**Exercise:**
Below are the records; repeat them in full, exactly.

START Input records

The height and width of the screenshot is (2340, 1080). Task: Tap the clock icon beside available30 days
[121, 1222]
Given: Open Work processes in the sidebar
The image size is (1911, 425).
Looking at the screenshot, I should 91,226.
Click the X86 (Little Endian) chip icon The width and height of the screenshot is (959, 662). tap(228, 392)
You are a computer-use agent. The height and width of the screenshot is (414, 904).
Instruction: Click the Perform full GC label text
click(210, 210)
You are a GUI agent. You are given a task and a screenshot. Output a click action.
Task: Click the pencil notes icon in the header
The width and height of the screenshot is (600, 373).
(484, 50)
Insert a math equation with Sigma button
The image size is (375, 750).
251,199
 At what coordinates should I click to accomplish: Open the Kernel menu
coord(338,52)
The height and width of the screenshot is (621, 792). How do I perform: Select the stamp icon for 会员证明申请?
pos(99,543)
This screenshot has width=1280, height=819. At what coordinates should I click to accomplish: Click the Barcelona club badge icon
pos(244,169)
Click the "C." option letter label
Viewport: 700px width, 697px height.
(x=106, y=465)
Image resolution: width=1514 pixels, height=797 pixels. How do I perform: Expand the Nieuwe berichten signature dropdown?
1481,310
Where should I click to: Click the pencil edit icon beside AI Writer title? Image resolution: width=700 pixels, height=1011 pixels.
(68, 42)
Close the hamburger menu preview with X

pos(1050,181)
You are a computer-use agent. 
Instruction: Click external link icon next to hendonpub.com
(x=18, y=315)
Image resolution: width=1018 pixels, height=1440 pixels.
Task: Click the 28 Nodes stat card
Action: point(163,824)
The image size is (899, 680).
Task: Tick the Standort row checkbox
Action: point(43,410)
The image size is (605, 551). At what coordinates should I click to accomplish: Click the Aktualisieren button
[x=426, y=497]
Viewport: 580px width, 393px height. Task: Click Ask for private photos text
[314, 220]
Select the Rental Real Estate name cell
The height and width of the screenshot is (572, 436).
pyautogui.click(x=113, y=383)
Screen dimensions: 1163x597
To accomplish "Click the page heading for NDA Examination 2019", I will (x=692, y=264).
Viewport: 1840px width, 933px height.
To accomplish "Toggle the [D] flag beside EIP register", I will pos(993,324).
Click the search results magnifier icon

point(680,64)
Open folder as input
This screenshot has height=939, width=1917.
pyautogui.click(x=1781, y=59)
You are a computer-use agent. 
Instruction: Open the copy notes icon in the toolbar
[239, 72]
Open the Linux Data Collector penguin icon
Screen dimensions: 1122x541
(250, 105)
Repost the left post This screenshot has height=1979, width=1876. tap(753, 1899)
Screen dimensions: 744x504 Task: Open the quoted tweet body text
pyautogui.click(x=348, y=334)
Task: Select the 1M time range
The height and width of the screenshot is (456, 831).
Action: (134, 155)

END Input records

**Exercise answer:**
The height and width of the screenshot is (2340, 1080). Task: Tap the clock icon beside available30 days
[121, 1222]
Given: Open Work processes in the sidebar
The image size is (1911, 425).
Looking at the screenshot, I should 91,226.
Click the X86 (Little Endian) chip icon The width and height of the screenshot is (959, 662). tap(228, 392)
You are a computer-use agent. The height and width of the screenshot is (414, 904).
Instruction: Click the Perform full GC label text
click(210, 210)
You are a GUI agent. You are given a task and a screenshot. Output a click action.
Task: Click the pencil notes icon in the header
The width and height of the screenshot is (600, 373).
(484, 50)
Insert a math equation with Sigma button
The image size is (375, 750).
251,199
 At what coordinates should I click to accomplish: Open the Kernel menu
coord(338,52)
The height and width of the screenshot is (621, 792). How do I perform: Select the stamp icon for 会员证明申请?
pos(99,543)
This screenshot has width=1280, height=819. At what coordinates should I click to accomplish: Click the Barcelona club badge icon
pos(244,169)
Click the "C." option letter label
Viewport: 700px width, 697px height.
(x=106, y=465)
Image resolution: width=1514 pixels, height=797 pixels. How do I perform: Expand the Nieuwe berichten signature dropdown?
1481,310
Where should I click to: Click the pencil edit icon beside AI Writer title? Image resolution: width=700 pixels, height=1011 pixels.
(68, 42)
Close the hamburger menu preview with X

pos(1050,181)
You are a computer-use agent. 
Instruction: Click external link icon next to hendonpub.com
(x=18, y=315)
Image resolution: width=1018 pixels, height=1440 pixels.
Task: Click the 28 Nodes stat card
Action: point(163,824)
The image size is (899, 680).
Task: Tick the Standort row checkbox
Action: point(43,410)
The image size is (605, 551). At what coordinates should I click to accomplish: Click the Aktualisieren button
[x=426, y=497]
Viewport: 580px width, 393px height. Task: Click Ask for private photos text
[314, 220]
Select the Rental Real Estate name cell
The height and width of the screenshot is (572, 436).
pyautogui.click(x=113, y=383)
Screen dimensions: 1163x597
To accomplish "Click the page heading for NDA Examination 2019", I will (x=692, y=264).
Viewport: 1840px width, 933px height.
To accomplish "Toggle the [D] flag beside EIP register", I will pos(993,324).
Click the search results magnifier icon

point(680,64)
Open folder as input
This screenshot has height=939, width=1917.
pyautogui.click(x=1781, y=59)
You are a computer-use agent. 
Instruction: Open the copy notes icon in the toolbar
[239, 72]
Open the Linux Data Collector penguin icon
Screen dimensions: 1122x541
(250, 105)
Repost the left post This screenshot has height=1979, width=1876. tap(753, 1899)
Screen dimensions: 744x504 Task: Open the quoted tweet body text
pyautogui.click(x=348, y=334)
Task: Select the 1M time range
The height and width of the screenshot is (456, 831).
Action: (134, 155)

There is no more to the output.